>> start MATERIAL FOR THIS EXERCISE
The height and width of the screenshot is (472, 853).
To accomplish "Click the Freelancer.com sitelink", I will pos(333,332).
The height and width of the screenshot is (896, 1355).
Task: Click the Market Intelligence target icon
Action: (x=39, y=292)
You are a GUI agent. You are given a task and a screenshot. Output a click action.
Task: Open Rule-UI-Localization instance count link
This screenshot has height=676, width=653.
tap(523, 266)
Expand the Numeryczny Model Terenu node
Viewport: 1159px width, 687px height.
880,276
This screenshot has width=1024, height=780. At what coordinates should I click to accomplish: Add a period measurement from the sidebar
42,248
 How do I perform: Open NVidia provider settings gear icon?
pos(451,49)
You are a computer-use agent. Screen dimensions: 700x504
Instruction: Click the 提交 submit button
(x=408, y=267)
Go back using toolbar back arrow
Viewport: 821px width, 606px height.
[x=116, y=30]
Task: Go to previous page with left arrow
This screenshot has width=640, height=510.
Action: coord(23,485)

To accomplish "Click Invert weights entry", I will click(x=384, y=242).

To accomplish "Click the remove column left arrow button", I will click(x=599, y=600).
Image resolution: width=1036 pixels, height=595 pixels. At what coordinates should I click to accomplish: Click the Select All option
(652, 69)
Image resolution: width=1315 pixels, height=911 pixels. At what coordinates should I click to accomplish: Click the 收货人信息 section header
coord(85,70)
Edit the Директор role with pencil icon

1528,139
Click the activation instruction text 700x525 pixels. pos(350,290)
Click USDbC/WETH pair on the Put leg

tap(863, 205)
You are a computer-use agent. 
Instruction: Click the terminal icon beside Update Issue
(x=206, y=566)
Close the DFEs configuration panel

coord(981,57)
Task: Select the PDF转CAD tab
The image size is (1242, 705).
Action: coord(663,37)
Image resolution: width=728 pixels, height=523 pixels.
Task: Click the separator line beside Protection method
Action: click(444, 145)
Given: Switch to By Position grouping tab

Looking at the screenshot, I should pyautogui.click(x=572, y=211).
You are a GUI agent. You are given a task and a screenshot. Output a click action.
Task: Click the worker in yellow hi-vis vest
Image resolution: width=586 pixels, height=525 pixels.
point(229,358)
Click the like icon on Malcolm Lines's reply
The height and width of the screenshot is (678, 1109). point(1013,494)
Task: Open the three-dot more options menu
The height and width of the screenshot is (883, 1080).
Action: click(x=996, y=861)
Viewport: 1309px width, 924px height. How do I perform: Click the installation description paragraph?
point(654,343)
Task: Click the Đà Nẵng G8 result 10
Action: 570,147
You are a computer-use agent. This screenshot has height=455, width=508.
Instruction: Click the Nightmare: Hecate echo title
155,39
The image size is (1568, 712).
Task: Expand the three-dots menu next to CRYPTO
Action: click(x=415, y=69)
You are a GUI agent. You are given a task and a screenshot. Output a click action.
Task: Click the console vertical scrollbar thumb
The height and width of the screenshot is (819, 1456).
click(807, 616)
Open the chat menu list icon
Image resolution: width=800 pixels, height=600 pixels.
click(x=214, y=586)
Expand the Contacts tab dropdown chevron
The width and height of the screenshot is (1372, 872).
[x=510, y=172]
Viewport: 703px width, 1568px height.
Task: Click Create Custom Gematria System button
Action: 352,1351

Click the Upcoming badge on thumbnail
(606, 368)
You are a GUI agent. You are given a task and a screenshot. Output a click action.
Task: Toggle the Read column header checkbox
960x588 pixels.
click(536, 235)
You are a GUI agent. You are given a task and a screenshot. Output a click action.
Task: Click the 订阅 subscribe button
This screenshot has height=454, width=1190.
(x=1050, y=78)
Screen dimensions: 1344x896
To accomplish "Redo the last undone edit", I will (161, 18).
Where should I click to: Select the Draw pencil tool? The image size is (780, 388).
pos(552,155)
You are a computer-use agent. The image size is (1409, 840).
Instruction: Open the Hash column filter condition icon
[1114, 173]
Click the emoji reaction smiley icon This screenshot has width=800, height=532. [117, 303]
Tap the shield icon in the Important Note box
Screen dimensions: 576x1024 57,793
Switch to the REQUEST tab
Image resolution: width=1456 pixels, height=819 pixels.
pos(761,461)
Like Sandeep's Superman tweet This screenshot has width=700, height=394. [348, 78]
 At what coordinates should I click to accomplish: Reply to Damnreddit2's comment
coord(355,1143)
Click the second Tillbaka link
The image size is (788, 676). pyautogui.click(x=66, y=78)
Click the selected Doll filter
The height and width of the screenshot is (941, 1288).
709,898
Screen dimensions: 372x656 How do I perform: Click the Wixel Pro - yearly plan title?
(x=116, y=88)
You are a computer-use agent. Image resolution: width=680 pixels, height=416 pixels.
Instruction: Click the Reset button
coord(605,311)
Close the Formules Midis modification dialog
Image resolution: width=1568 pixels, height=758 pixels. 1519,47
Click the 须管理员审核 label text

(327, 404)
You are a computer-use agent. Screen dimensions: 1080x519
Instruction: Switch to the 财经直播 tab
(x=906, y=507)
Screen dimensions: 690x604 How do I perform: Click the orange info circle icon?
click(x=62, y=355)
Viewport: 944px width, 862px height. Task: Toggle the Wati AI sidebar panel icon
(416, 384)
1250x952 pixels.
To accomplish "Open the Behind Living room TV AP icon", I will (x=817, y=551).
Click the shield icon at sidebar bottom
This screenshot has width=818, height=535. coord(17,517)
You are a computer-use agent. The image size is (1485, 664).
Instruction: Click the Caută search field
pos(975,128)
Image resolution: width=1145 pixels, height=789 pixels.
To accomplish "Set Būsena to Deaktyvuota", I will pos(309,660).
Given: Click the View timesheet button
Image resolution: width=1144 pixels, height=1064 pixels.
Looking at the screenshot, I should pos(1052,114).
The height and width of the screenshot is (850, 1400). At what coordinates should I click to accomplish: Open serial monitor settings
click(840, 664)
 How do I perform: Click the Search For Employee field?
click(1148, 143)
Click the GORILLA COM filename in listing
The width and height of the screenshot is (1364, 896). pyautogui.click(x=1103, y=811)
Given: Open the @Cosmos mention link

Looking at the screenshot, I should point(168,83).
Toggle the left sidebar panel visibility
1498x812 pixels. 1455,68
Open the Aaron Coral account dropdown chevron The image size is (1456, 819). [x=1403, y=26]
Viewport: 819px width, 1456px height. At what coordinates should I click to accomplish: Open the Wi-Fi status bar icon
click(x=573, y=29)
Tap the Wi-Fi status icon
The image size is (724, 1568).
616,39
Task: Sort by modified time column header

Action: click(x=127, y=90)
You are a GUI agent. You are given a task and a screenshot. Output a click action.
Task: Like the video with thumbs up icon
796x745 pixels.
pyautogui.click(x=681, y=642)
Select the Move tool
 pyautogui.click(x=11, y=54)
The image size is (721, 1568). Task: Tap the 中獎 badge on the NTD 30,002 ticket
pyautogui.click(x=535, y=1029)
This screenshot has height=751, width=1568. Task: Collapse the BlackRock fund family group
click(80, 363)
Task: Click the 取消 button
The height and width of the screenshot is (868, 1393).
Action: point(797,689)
>> end MATERIAL FOR THIS EXERCISE
WRITTEN PROBLEM: Arrange the lines above as a Markdown table with two columns, Row and Line. Number each row and omit blank lines.

THE SOLUTION:
| Row | Line |
|---|---|
| 1 | The height and width of the screenshot is (472, 853). |
| 2 | To accomplish "Click the Freelancer.com sitelink", I will pos(333,332). |
| 3 | The height and width of the screenshot is (896, 1355). |
| 4 | Task: Click the Market Intelligence target icon |
| 5 | Action: (x=39, y=292) |
| 6 | You are a GUI agent. You are given a task and a screenshot. Output a click action. |
| 7 | Task: Open Rule-UI-Localization instance count link |
| 8 | This screenshot has height=676, width=653. |
| 9 | tap(523, 266) |
| 10 | Expand the Numeryczny Model Terenu node |
| 11 | Viewport: 1159px width, 687px height. |
| 12 | 880,276 |
| 13 | This screenshot has width=1024, height=780. At what coordinates should I click to accomplish: Add a period measurement from the sidebar |
| 14 | 42,248 |
| 15 |  How do I perform: Open NVidia provider settings gear icon? |
| 16 | pos(451,49) |
| 17 | You are a computer-use agent. Screen dimensions: 700x504 |
| 18 | Instruction: Click the 提交 submit button |
| 19 | (x=408, y=267) |
| 20 | Go back using toolbar back arrow |
| 21 | Viewport: 821px width, 606px height. |
| 22 | [x=116, y=30] |
| 23 | Task: Go to previous page with left arrow |
| 24 | This screenshot has width=640, height=510. |
| 25 | Action: coord(23,485) |
| 26 | To accomplish "Click Invert weights entry", I will click(x=384, y=242). |
| 27 | To accomplish "Click the remove column left arrow button", I will click(x=599, y=600). |
| 28 | Image resolution: width=1036 pixels, height=595 pixels. At what coordinates should I click to accomplish: Click the Select All option |
| 29 | (652, 69) |
| 30 | Image resolution: width=1315 pixels, height=911 pixels. At what coordinates should I click to accomplish: Click the 收货人信息 section header |
| 31 | coord(85,70) |
| 32 | Edit the Директор role with pencil icon |
| 33 | 1528,139 |
| 34 | Click the activation instruction text 700x525 pixels. pos(350,290) |
| 35 | Click USDbC/WETH pair on the Put leg |
| 36 | tap(863, 205) |
| 37 | You are a computer-use agent.  |
| 38 | Instruction: Click the terminal icon beside Update Issue |
| 39 | (x=206, y=566) |
| 40 | Close the DFEs configuration panel |
| 41 | coord(981,57) |
| 42 | Task: Select the PDF转CAD tab |
| 43 | The image size is (1242, 705). |
| 44 | Action: coord(663,37) |
| 45 | Image resolution: width=728 pixels, height=523 pixels. |
| 46 | Task: Click the separator line beside Protection method |
| 47 | Action: click(444, 145) |
| 48 | Given: Switch to By Position grouping tab |
| 49 | Looking at the screenshot, I should pyautogui.click(x=572, y=211). |
| 50 | You are a GUI agent. You are given a task and a screenshot. Output a click action. |
| 51 | Task: Click the worker in yellow hi-vis vest |
| 52 | Image resolution: width=586 pixels, height=525 pixels. |
| 53 | point(229,358) |
| 54 | Click the like icon on Malcolm Lines's reply |
| 55 | The height and width of the screenshot is (678, 1109). point(1013,494) |
| 56 | Task: Open the three-dot more options menu |
| 57 | The height and width of the screenshot is (883, 1080). |
| 58 | Action: click(x=996, y=861) |
| 59 | Viewport: 1309px width, 924px height. How do I perform: Click the installation description paragraph? |
| 60 | point(654,343) |
| 61 | Task: Click the Đà Nẵng G8 result 10 |
| 62 | Action: 570,147 |
| 63 | You are a computer-use agent. This screenshot has height=455, width=508. |
| 64 | Instruction: Click the Nightmare: Hecate echo title |
| 65 | 155,39 |
| 66 | The image size is (1568, 712). |
| 67 | Task: Expand the three-dots menu next to CRYPTO |
| 68 | Action: click(x=415, y=69) |
| 69 | You are a GUI agent. You are given a task and a screenshot. Output a click action. |
| 70 | Task: Click the console vertical scrollbar thumb |
| 71 | The height and width of the screenshot is (819, 1456). |
| 72 | click(807, 616) |
| 73 | Open the chat menu list icon |
| 74 | Image resolution: width=800 pixels, height=600 pixels. |
| 75 | click(x=214, y=586) |
| 76 | Expand the Contacts tab dropdown chevron |
| 77 | The width and height of the screenshot is (1372, 872). |
| 78 | [x=510, y=172] |
| 79 | Viewport: 703px width, 1568px height. |
| 80 | Task: Click Create Custom Gematria System button |
| 81 | Action: 352,1351 |
| 82 | Click the Upcoming badge on thumbnail |
| 83 | (606, 368) |
| 84 | You are a GUI agent. You are given a task and a screenshot. Output a click action. |
| 85 | Task: Toggle the Read column header checkbox |
| 86 | 960x588 pixels. |
| 87 | click(536, 235) |
| 88 | You are a GUI agent. You are given a task and a screenshot. Output a click action. |
| 89 | Task: Click the 订阅 subscribe button |
| 90 | This screenshot has height=454, width=1190. |
| 91 | (x=1050, y=78) |
| 92 | Screen dimensions: 1344x896 |
| 93 | To accomplish "Redo the last undone edit", I will (161, 18). |
| 94 | Where should I click to: Select the Draw pencil tool? The image size is (780, 388). |
| 95 | pos(552,155) |
| 96 | You are a computer-use agent. The image size is (1409, 840). |
| 97 | Instruction: Open the Hash column filter condition icon |
| 98 | [1114, 173] |
| 99 | Click the emoji reaction smiley icon This screenshot has width=800, height=532. [117, 303] |
| 100 | Tap the shield icon in the Important Note box |
| 101 | Screen dimensions: 576x1024 57,793 |
| 102 | Switch to the REQUEST tab |
| 103 | Image resolution: width=1456 pixels, height=819 pixels. |
| 104 | pos(761,461) |
| 105 | Like Sandeep's Superman tweet This screenshot has width=700, height=394. [348, 78] |
| 106 |  At what coordinates should I click to accomplish: Reply to Damnreddit2's comment |
| 107 | coord(355,1143) |
| 108 | Click the second Tillbaka link |
| 109 | The image size is (788, 676). pyautogui.click(x=66, y=78) |
| 110 | Click the selected Doll filter |
| 111 | The height and width of the screenshot is (941, 1288). |
| 112 | 709,898 |
| 113 | Screen dimensions: 372x656 How do I perform: Click the Wixel Pro - yearly plan title? |
| 114 | (x=116, y=88) |
| 115 | You are a computer-use agent. Image resolution: width=680 pixels, height=416 pixels. |
| 116 | Instruction: Click the Reset button |
| 117 | coord(605,311) |
| 118 | Close the Formules Midis modification dialog |
| 119 | Image resolution: width=1568 pixels, height=758 pixels. 1519,47 |
| 120 | Click the 须管理员审核 label text |
| 121 | (327, 404) |
| 122 | You are a computer-use agent. Screen dimensions: 1080x519 |
| 123 | Instruction: Switch to the 财经直播 tab |
| 124 | (x=906, y=507) |
| 125 | Screen dimensions: 690x604 How do I perform: Click the orange info circle icon? |
| 126 | click(x=62, y=355) |
| 127 | Viewport: 944px width, 862px height. Task: Toggle the Wati AI sidebar panel icon |
| 128 | (416, 384) |
| 129 | 1250x952 pixels. |
| 130 | To accomplish "Open the Behind Living room TV AP icon", I will (x=817, y=551). |
| 131 | Click the shield icon at sidebar bottom |
| 132 | This screenshot has width=818, height=535. coord(17,517) |
| 133 | You are a computer-use agent. The image size is (1485, 664). |
| 134 | Instruction: Click the Caută search field |
| 135 | pos(975,128) |
| 136 | Image resolution: width=1145 pixels, height=789 pixels. |
| 137 | To accomplish "Set Būsena to Deaktyvuota", I will pos(309,660). |
| 138 | Given: Click the View timesheet button |
| 139 | Image resolution: width=1144 pixels, height=1064 pixels. |
| 140 | Looking at the screenshot, I should pos(1052,114). |
| 141 | The height and width of the screenshot is (850, 1400). At what coordinates should I click to accomplish: Open serial monitor settings |
| 142 | click(840, 664) |
| 143 |  How do I perform: Click the Search For Employee field? |
| 144 | click(1148, 143) |
| 145 | Click the GORILLA COM filename in listing |
| 146 | The width and height of the screenshot is (1364, 896). pyautogui.click(x=1103, y=811) |
| 147 | Given: Open the @Cosmos mention link |
| 148 | Looking at the screenshot, I should point(168,83). |
| 149 | Toggle the left sidebar panel visibility |
| 150 | 1498x812 pixels. 1455,68 |
| 151 | Open the Aaron Coral account dropdown chevron The image size is (1456, 819). [x=1403, y=26] |
| 152 | Viewport: 819px width, 1456px height. At what coordinates should I click to accomplish: Open the Wi-Fi status bar icon |
| 153 | click(x=573, y=29) |
| 154 | Tap the Wi-Fi status icon |
| 155 | The image size is (724, 1568). |
| 156 | 616,39 |
| 157 | Task: Sort by modified time column header |
| 158 | Action: click(x=127, y=90) |
| 159 | You are a GUI agent. You are given a task and a screenshot. Output a click action. |
| 160 | Task: Like the video with thumbs up icon |
| 161 | 796x745 pixels. |
| 162 | pyautogui.click(x=681, y=642) |
| 163 | Select the Move tool |
| 164 |  pyautogui.click(x=11, y=54) |
| 165 | The image size is (721, 1568). Task: Tap the 中獎 badge on the NTD 30,002 ticket |
| 166 | pyautogui.click(x=535, y=1029) |
| 167 | This screenshot has height=751, width=1568. Task: Collapse the BlackRock fund family group |
| 168 | click(80, 363) |
| 169 | Task: Click the 取消 button |
| 170 | The height and width of the screenshot is (868, 1393). |
| 171 | Action: point(797,689) |